Importa ainda questionar o destaque dado à “polémica”. Para além da habitual corrida aos cliques sobre mais uma novela inventada dentro de redações dos grandes jornais, que vivem dos infindáveis ciclos da toxicidade da internet, só podemos ler o foco dado a este caso como uma procura ativa de deslegitimar a mobilização solidária com o povo palestiniano em Portugal, intimidando ativistas com um sentimento de medo, fruto de um juízo de reprovação em praça pública. Ademais, as palavras dirigidas, durante a reportagem, aos promotores da marcha “Casa para Viver”, colocando-os no papel “cúmplices de antissemitismo”, levam também à descredibilização da luta pelo direito à habitação, levada a cabo por coletivos, movimentos sociais, associações de moradores e diversas outras organizações populares. Repudiamos a instrumentalização das nossas posições políticas para atacar a luta por justiça social. Estamos solidárias com as companheiras que saíram à rua no dia 27 de janeiro, bem como com todas as que continuam a lutar para derrubar os sistemas de opressão que as tentam esmagar.
É exatamente por reconhecermos a intersecção entre lutas sociais, como a da habitação com a da luta pela libertação da Palestina, que decidimos participar na marcha de sábado passado. Como se lê no ponto três da nossa Carta de Princípios, “Olhamos para a subjugação do povo palestiniano como um epicentro de sistemas de opressão complexos e globais, que sufocam todos os povos oprimidos do mundo. Por isso, entendemos que a luta por uma Palestina livre tem de ser uma luta interseccional e sem fronteiras.” Basta olhar para a realidade nos dois contextos para entender como as lutas estão ligadas. Cidades como Jerusalém, Haifa e Tel Aviv (Jaffa, no seu nome árabe) são das mais gentrificadas do mundo. Fundos imobiliários e senhorios lucram com património acumulado às custas do apartheid e da limpeza étnica a que pessoas palestinianas foram e continuam a ser sujeitas.
E não é só na Palestina que o capital sionista se multiplica. Também em Portugal, as amarras do capital contribuem para a gentrificação que deixa tanta gente sem casa. Nesse sentido, a entrega de património imobiliário, que nos dias que correm se afigura de relevância major, a fundos de investimento que operam na ótica de gerar lucro é, para nós, inaceitável. Mais ainda, quando ditos fundos têm ligações ao apartheid. Opomo-nos terminantemente à normalização de relações económicas com o regime sionista. Quem lucra com a limpeza étnica é cúmplice de genocídio.
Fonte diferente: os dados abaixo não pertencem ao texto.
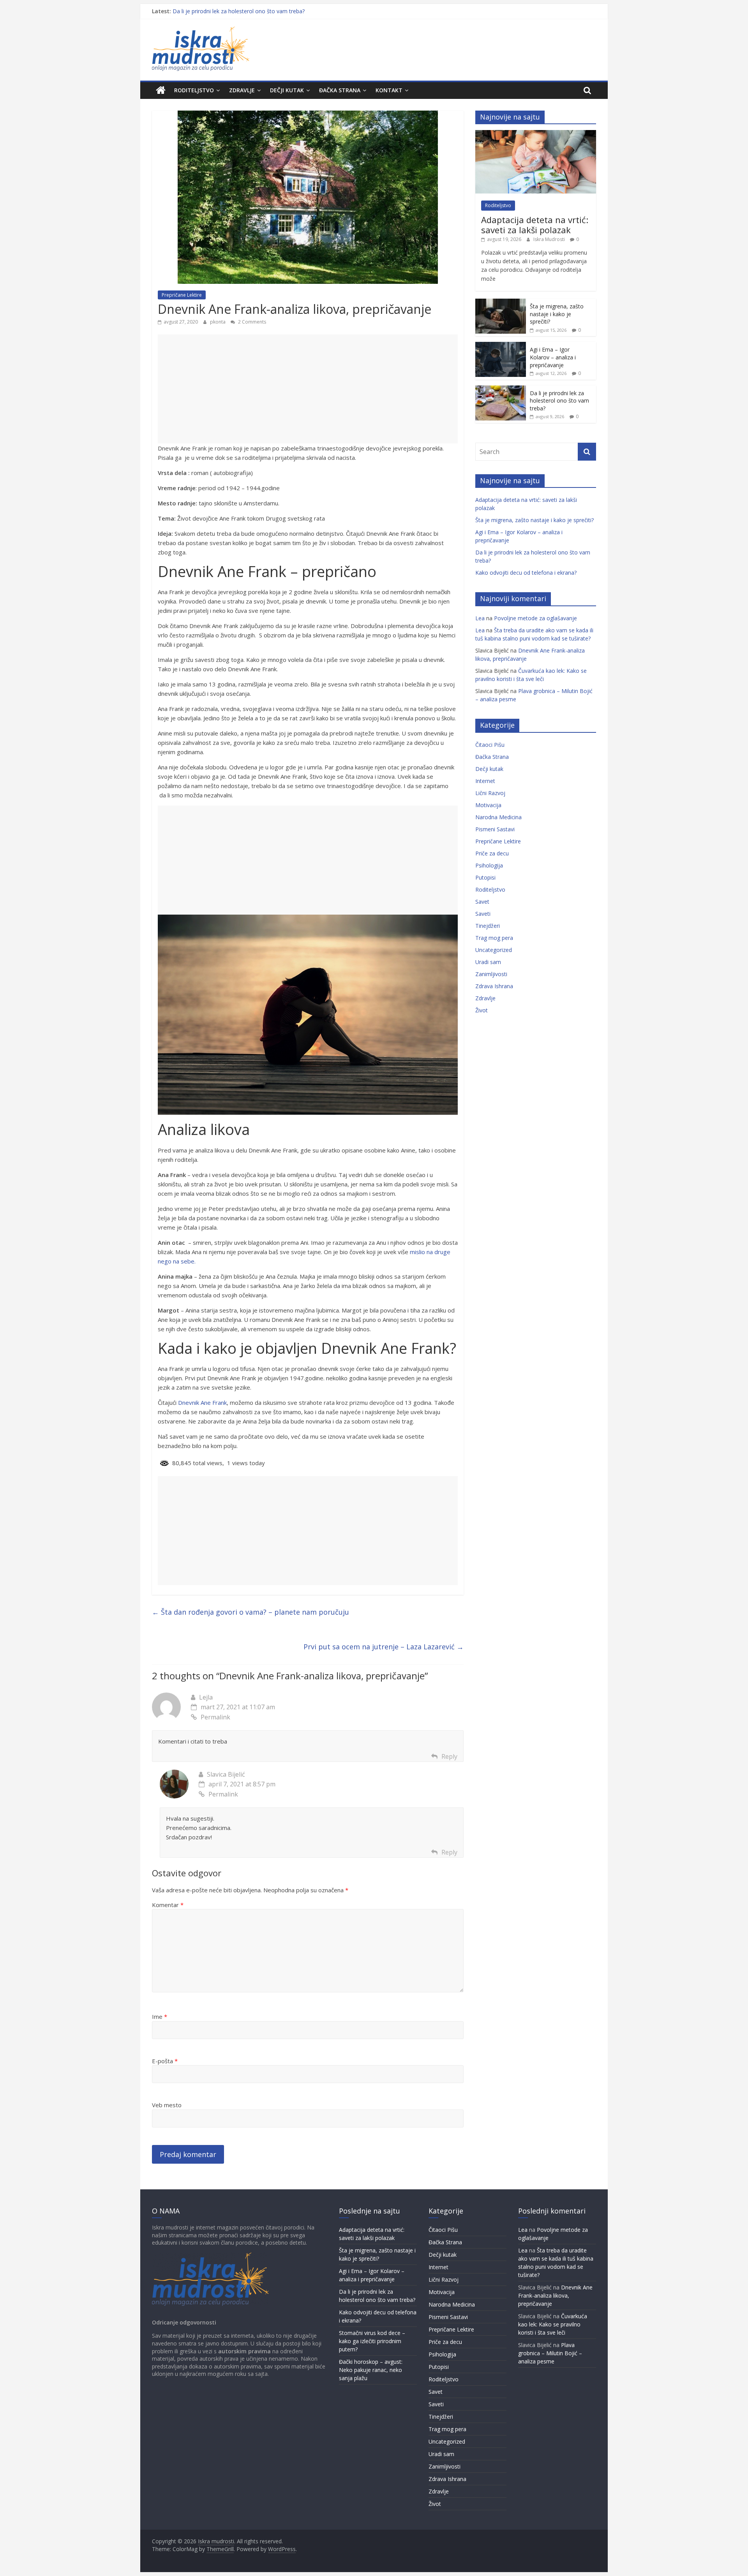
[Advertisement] (308, 388)
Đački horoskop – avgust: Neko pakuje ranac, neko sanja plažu (370, 2370)
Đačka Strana (492, 756)
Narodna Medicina (498, 817)
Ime (159, 2016)
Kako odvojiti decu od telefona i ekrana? (526, 572)
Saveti (482, 913)
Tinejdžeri (487, 925)
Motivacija (488, 805)
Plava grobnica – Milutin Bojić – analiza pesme (550, 2353)
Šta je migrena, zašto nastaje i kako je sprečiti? (557, 314)
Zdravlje (242, 90)
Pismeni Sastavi (495, 829)
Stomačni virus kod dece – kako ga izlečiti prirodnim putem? (372, 2341)
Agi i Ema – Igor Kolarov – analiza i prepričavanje (553, 357)
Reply (449, 1756)
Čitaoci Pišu (490, 744)
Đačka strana (339, 90)
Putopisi (485, 877)
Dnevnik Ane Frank (202, 1402)
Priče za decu (492, 853)
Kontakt (389, 90)
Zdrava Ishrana (494, 986)
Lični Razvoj (490, 793)
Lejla (206, 1697)
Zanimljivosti (491, 974)
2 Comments (251, 321)
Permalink (215, 1717)
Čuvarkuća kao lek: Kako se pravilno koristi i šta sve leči (552, 2324)
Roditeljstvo (194, 90)
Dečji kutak (287, 90)
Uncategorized (493, 950)
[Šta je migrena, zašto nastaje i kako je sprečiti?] (500, 302)
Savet (482, 901)
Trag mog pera (494, 937)
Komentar (167, 1905)
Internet (485, 781)
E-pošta (165, 2061)
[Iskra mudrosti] (160, 90)
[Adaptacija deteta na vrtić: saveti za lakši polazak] (535, 134)
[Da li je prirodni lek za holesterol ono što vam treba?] (500, 389)
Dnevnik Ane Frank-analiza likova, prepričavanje (555, 2295)
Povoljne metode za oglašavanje (535, 618)
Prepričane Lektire (182, 295)
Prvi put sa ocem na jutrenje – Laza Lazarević (383, 1646)
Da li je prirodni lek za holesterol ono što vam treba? (239, 11)
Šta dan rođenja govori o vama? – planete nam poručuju (250, 1612)
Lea (480, 618)
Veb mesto (167, 2105)
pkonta (218, 321)
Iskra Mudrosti (549, 239)
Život (481, 1010)
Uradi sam (488, 962)
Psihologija (489, 865)
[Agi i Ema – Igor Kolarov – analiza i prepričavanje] (500, 346)
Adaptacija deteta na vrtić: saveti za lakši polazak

É nesse contexto, o de um genocídio contra o povo palestiniano, que somos alvo de uma campanha intelectualmente desonesta de desinformação. Neste preciso momento, vários governos do Norte Global (incluindo os de alguns países da UE), numa atitude de puro sadismo, estão a suspender o apoio financeiro à UNRWA, agência da Organização das Nações Unidas (ONU) responsável pelo fornecimento e distribuição de ajuda humanitária em Gaza e em outros territórios palestinianos ocupados. Estes países lavam a branco e patrocinam a tentativa real de eliminação de um povo, enquanto procuram criminalizar e deslegitimar qualquer crítica às ações de quem o pratica. Esta é também a ordem de prioridades das direções de informação dos nossos meios de comunicação social, traduzir o genocídio (do povo palestiniano) como “direito à autodefesa” (de Israel), atacar aquelas que se mobilizam em solidariedade com as pessoas palestinianas e enviar uma mensagem a todas as que pensam seguir o mesmo caminho. Por considerarmos tudo isto injusto, desumano e inaceitável, continuaremos a acompanhar os gritos de milhões de palestinianas que são alvo da violência sionista-israelita.